Ingredients (makes 3 big piadine):
500 gms – 2 cups flour
4 gm – 0.15 oz. soda bicarbonate
150 gms – 5.25 oz. lard
1 tsp salt
3/4 tsp honey
About 200 ml – 7 oz. water or enough to make a smooth dough
Jam (I used apricot, but you can use your favourite jam)
Put all the ingredients in a mixer with a dough hook and knead for a couple of minutes, till the dough comes together and looks smooth (add the water little by little as the dough is being kneaded). You can also do this by hand but it will require a longer kneading time.
Make 3 smaller balls of dough and roll them into 3 circles about 3 mm thick.
Poke their surfaces with a fork to avoid bubbles forming while they are cooking. If bubbles form while cooking, flatten them with a fork.
Cook them on a hot non stick or cast iron skillet (or frying pan).

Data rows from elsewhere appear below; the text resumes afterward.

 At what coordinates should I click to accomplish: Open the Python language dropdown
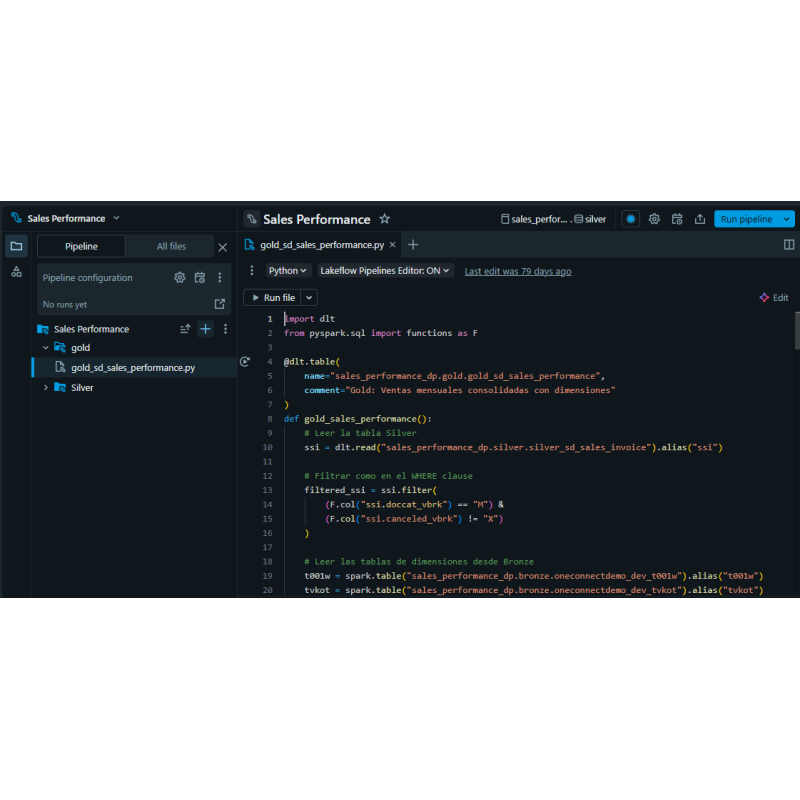[288, 271]
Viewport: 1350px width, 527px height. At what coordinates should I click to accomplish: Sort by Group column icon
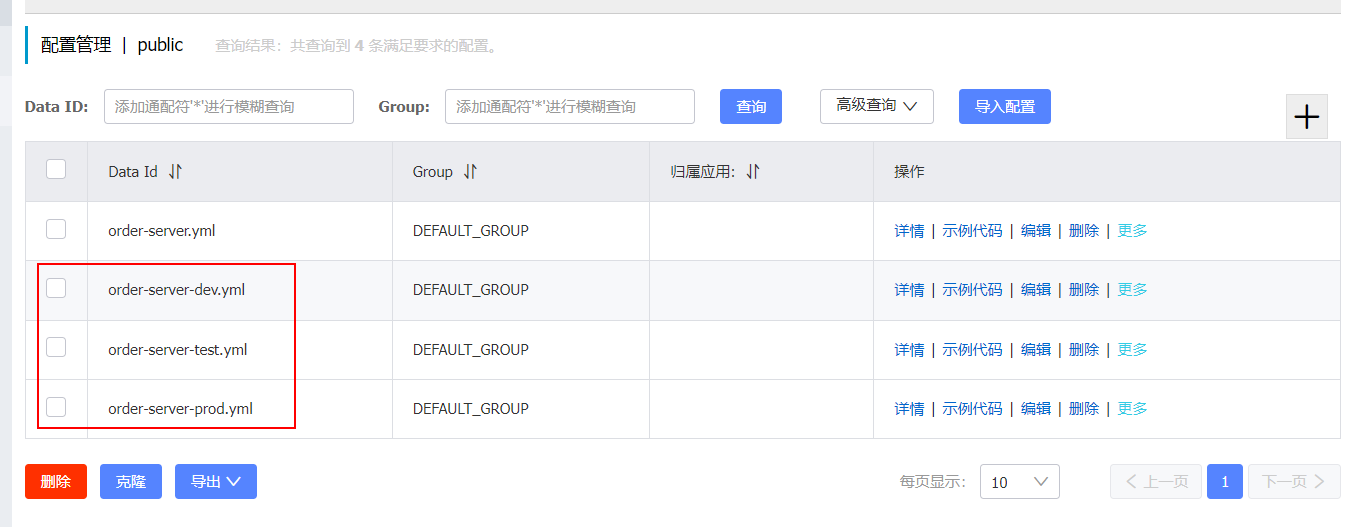(470, 171)
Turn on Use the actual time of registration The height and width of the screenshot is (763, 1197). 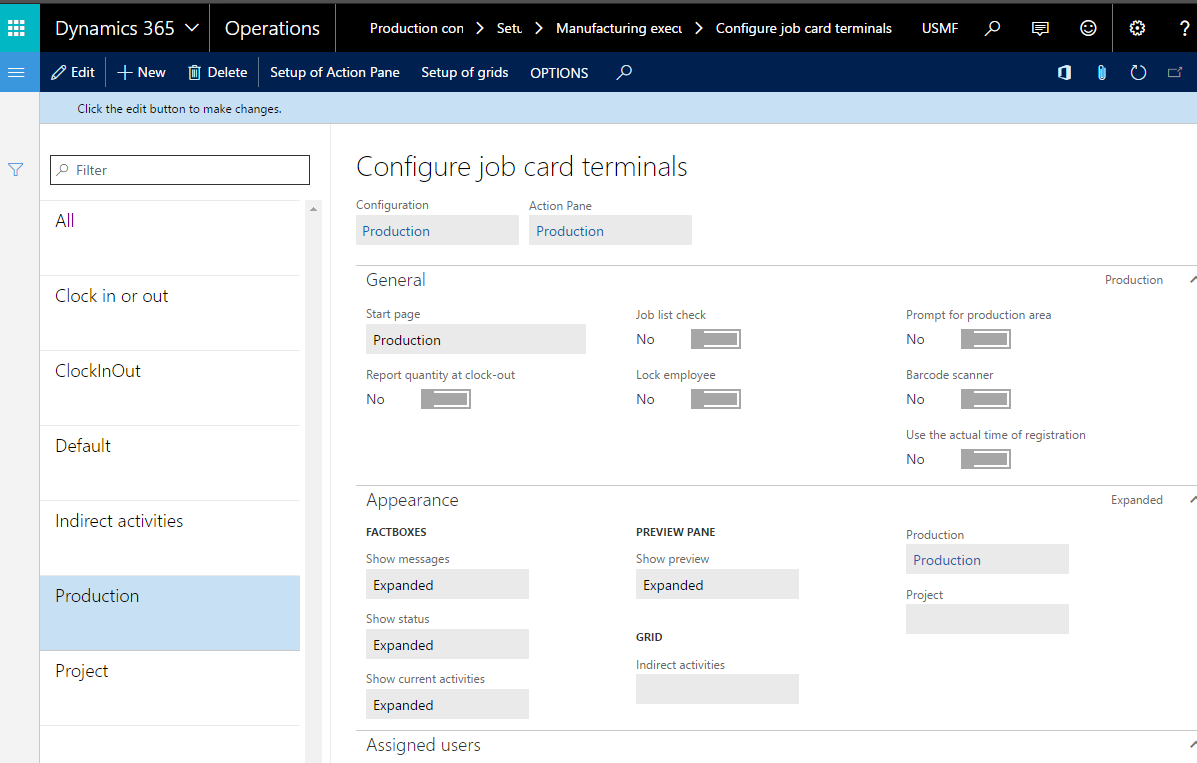(x=985, y=458)
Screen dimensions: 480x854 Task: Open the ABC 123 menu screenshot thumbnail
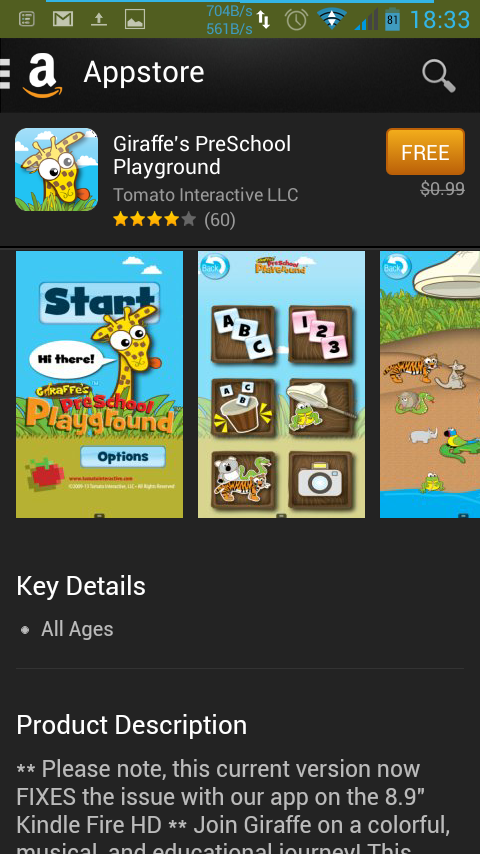point(281,385)
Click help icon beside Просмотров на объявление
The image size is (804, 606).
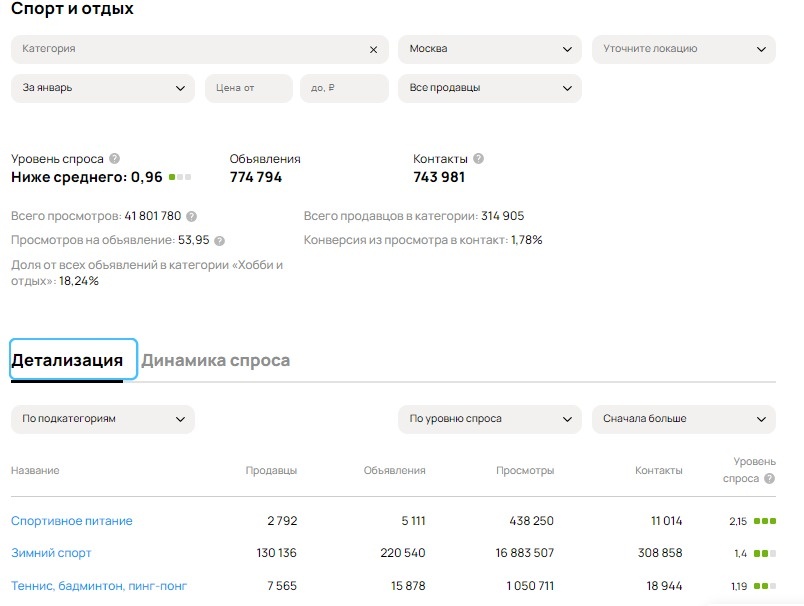coord(220,240)

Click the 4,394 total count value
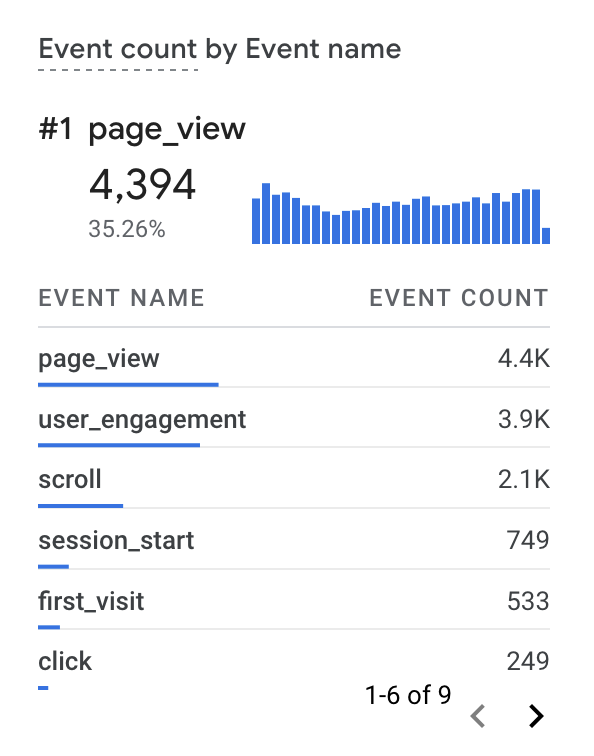(142, 184)
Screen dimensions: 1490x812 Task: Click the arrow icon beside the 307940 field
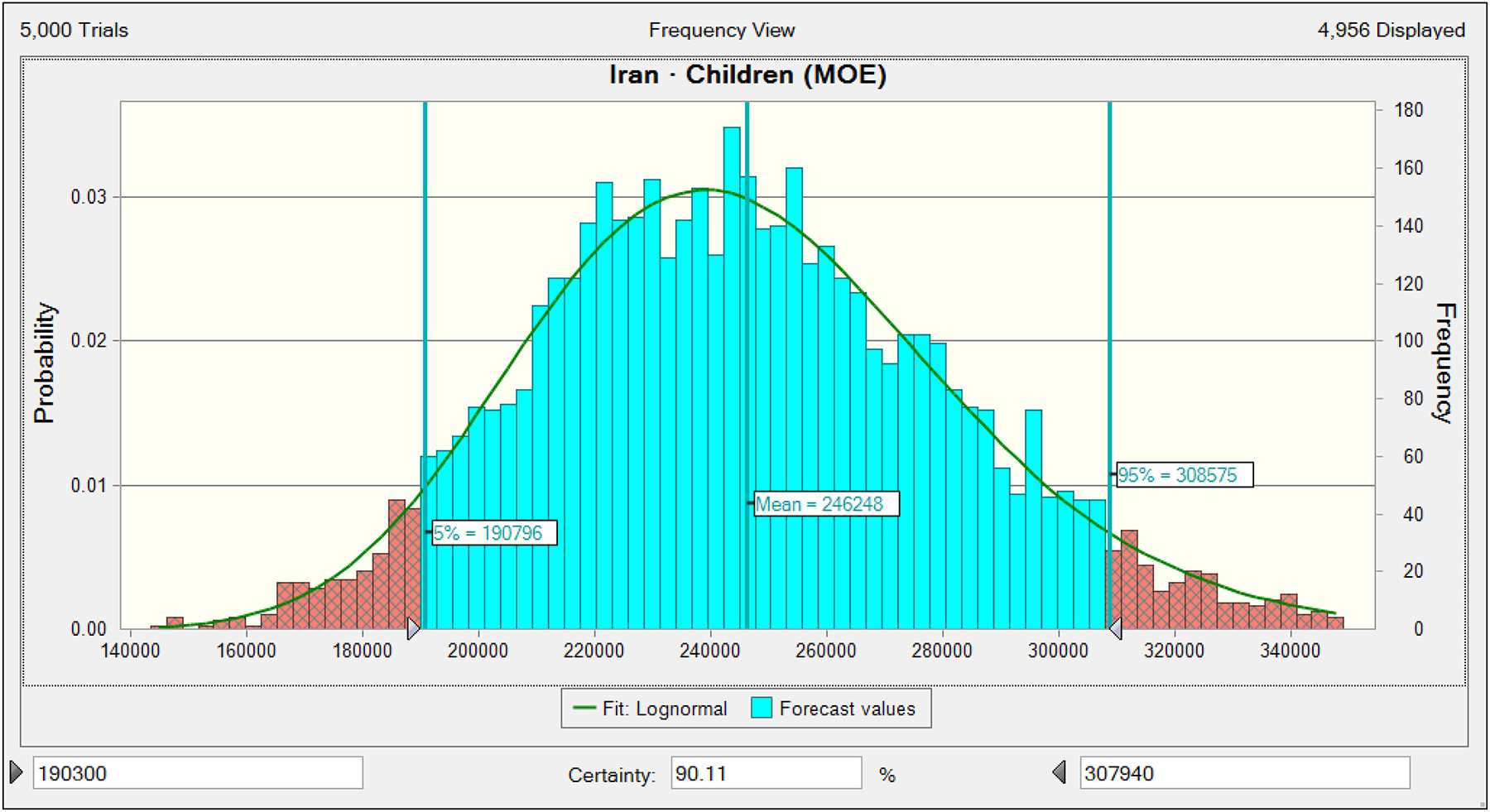[x=1059, y=772]
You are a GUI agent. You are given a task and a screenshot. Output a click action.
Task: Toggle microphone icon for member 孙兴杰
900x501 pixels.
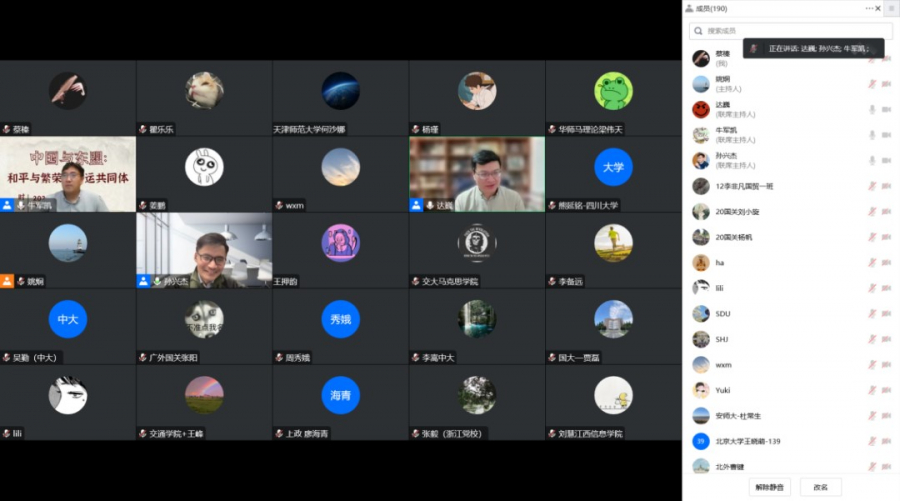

The pan has to be hot, but I’d suggest you lower the flame when you put the piadina to cook as it should not cook too quickly or the piadina will come out hard and break when you put the filling in.
When the piadina starts to brown, flip it over and while it is cooking on the other side add the filling.
I used apricot jam for one of them and Nutella for the other 2. Once it has cooked on the other side, close it in half and remove from the fire.
Serve it warm and enjoy.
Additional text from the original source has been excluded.